Polishing Sticks — Pencil-Sized Buffs for Detail Work

Charged hardwood and plastic sticks for prong tips, bezels, and fine touch-up at the bench

Tools & instrumentsView in dictionary · 502 words

A polishing stick is a hand-held wooden or plastic shaft, typically a few millimetres thick and shaped at one end into a flat or rounded face, charged with diamond paste or another fine compound and used for the localised polishing of jewellery surfaces too small or too inaccessible for a wheel or pad. The stick is also called a polishing pencil, and a working bench will carry a row of them in graded grits, each dedicated to a single compound and stored away from contamination.

Construction and charging

The stick is most often turned from a hardwood — boxwood, beech, or birch — selected for a tight grain that holds compound without splintering. Plastic sticks, usually of dense nylon or acetal, are used where the operator wants a slightly more compliant face that conforms to a curved surface.

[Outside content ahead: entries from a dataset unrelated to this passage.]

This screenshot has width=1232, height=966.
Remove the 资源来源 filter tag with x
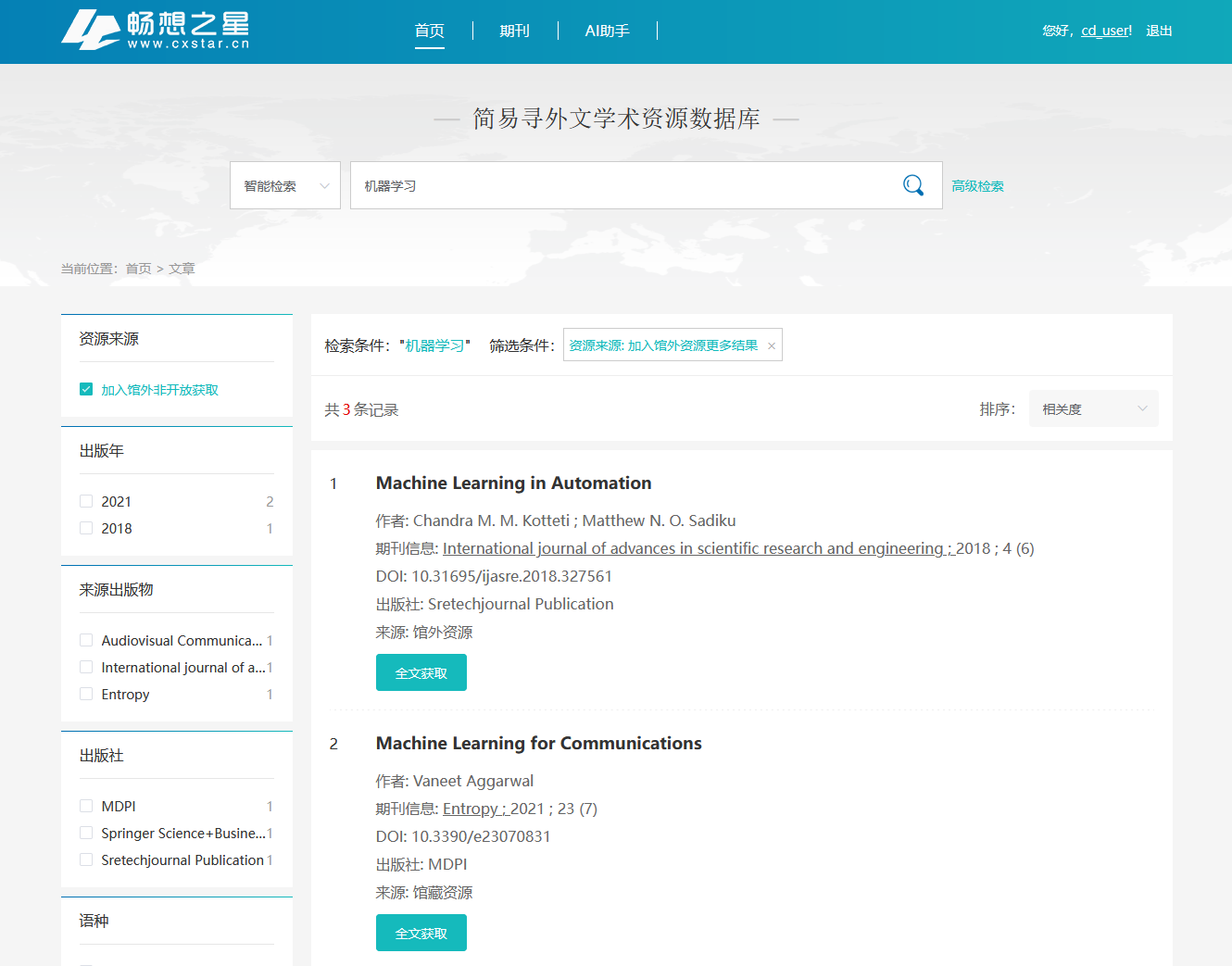(x=771, y=345)
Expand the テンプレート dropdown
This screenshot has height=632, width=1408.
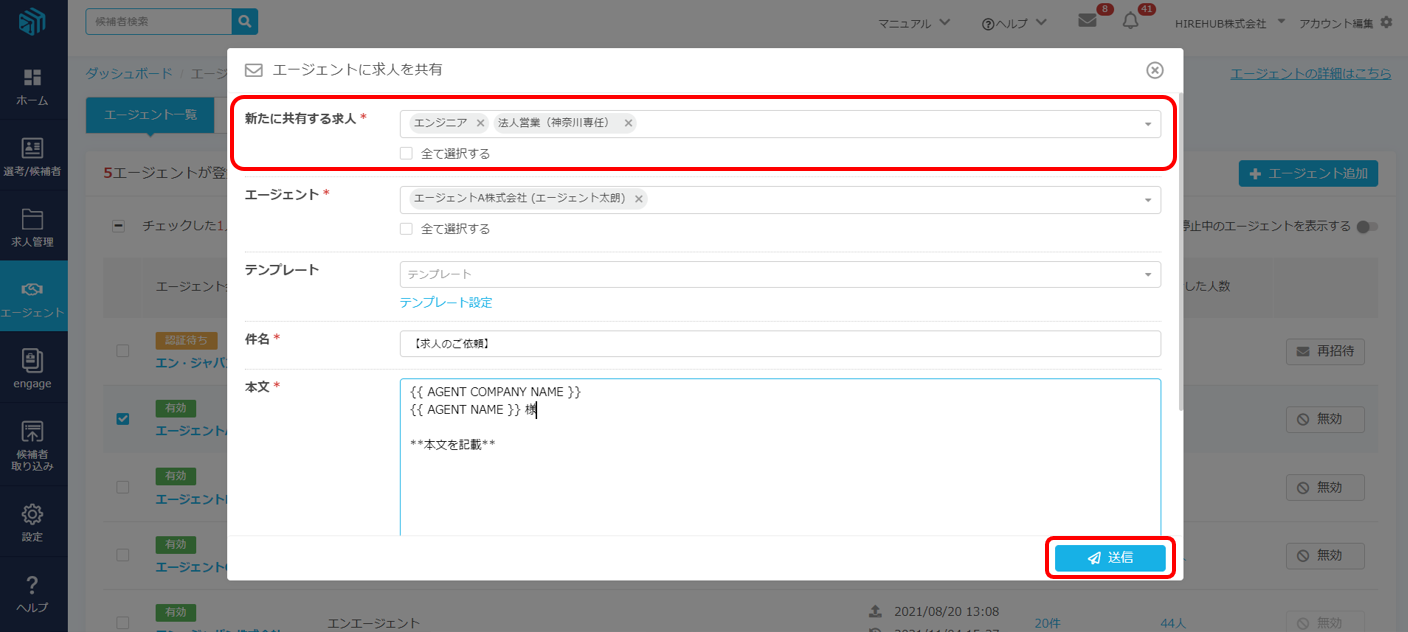pos(1147,274)
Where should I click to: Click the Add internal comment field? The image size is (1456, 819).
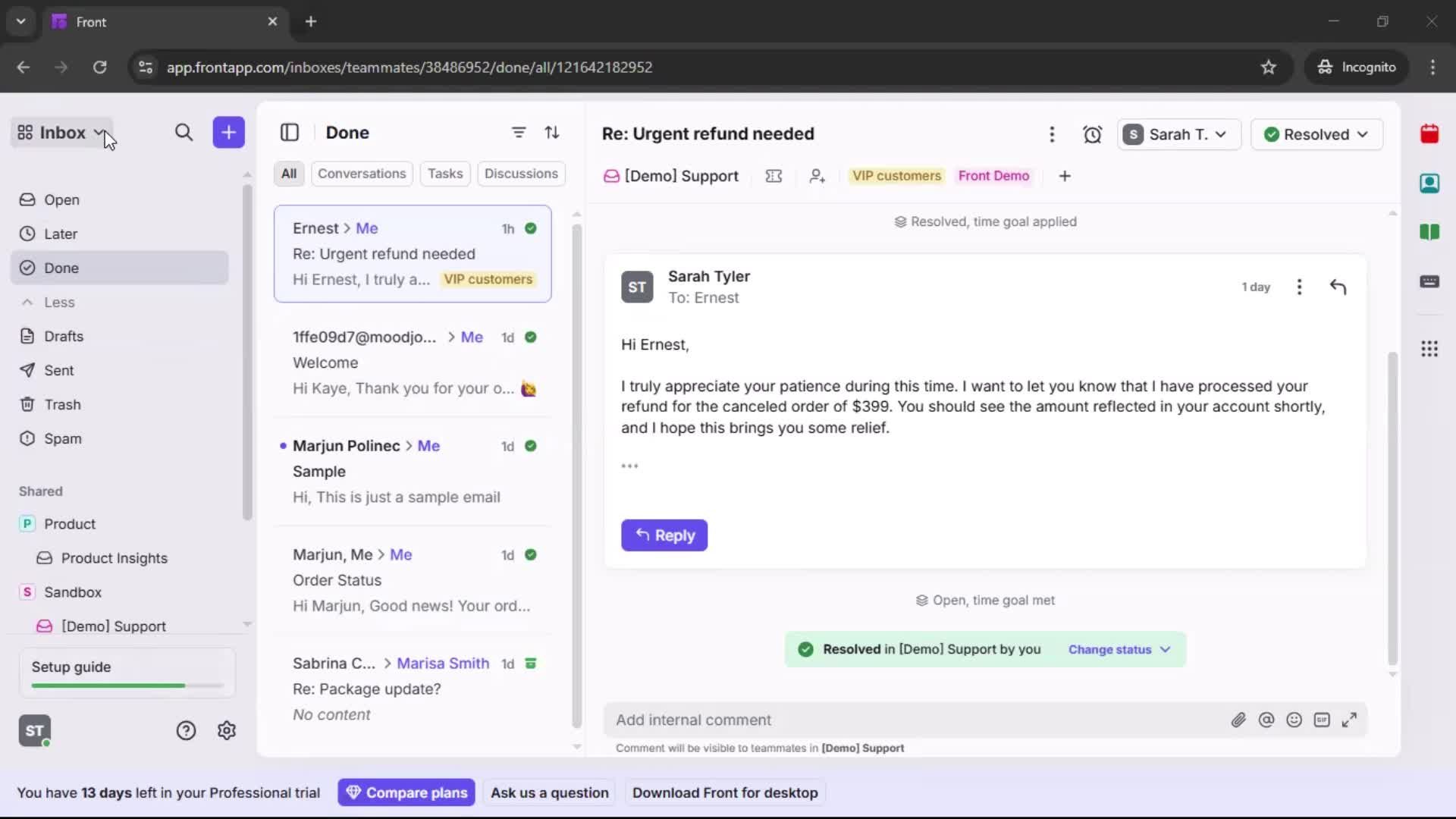(x=834, y=720)
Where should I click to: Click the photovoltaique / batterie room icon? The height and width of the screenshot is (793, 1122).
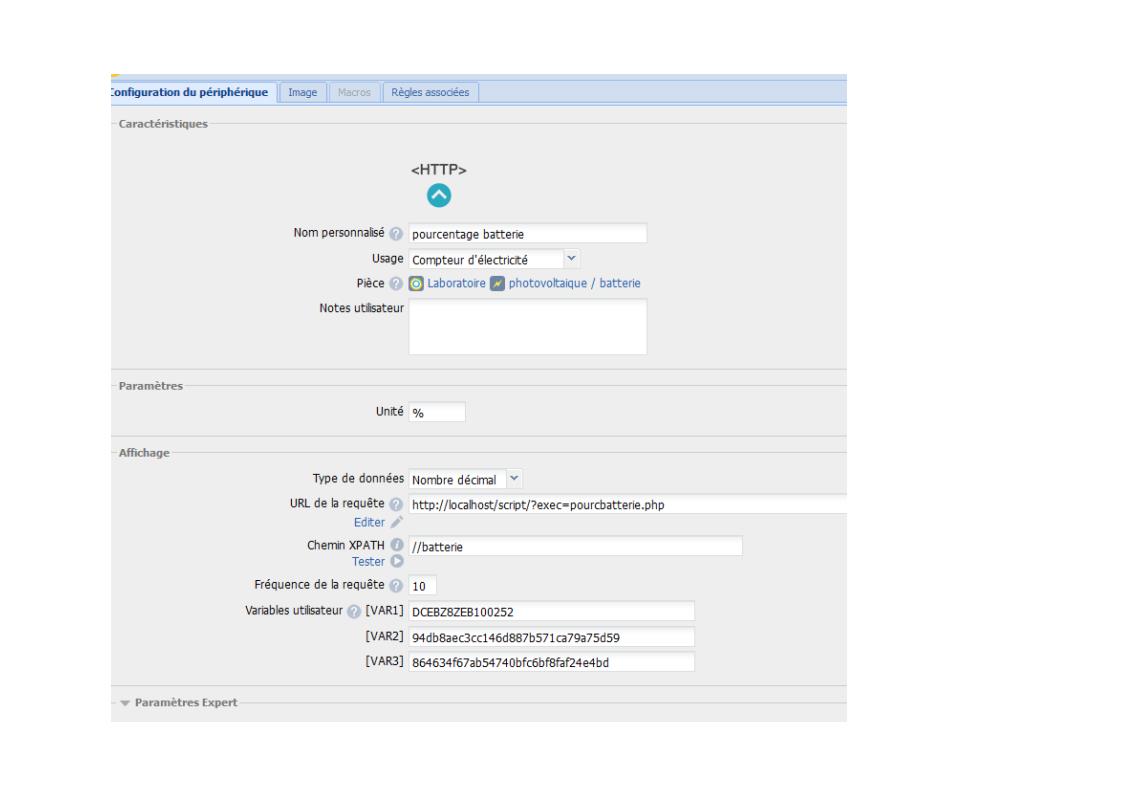[x=498, y=284]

The working face is shaped to the job: flat for facet edges, rounded for prong tips, knife-edged for the inside of a bezel wall or the line between two surfaces.

The stick is charged by working diamond paste into the wood with a thumb or by drawing it across a compound bar. A correctly charged stick darkens visibly as the abrasive embeds in the surface; over time the working face glazes and is refreshed by sanding back to fresh wood.

Use cases

Polishing sticks are the standard tool for finishing prong tips after stone setting, where a wheel would catch the stone or round over the prong. They are used to polish the inside walls of a bezel, the underside of a finished setting, and the thin metal between two stones in a pavé or channel-set arrangement. A skilled bench worker uses a stick to put a final lustre on the visible surfaces of a setting after the stones are mounted and any wheel work has been completed at distance from the stones.

Sticks are also used on the stone itself for selective touch-up, particularly on facet edges or on a small chip that has been re-cut by hand and needs a final polish without disturbing adjacent facets. Diamond compounds in the 1- to 14-micron range are the standard charge for facet touch-up; rouge or chromium oxide is used for metal work.

In the trade

The polishing stick belongs to the same category of small bench tools as the burnisher and the riffler file: tools that finish what the larger machines cannot reach. A polishing stick costs almost nothing to make and lasts for years if the working face is refreshed periodically. Most bench jewellers maintain a personal set, shaped over time to the kinds of work they do most often.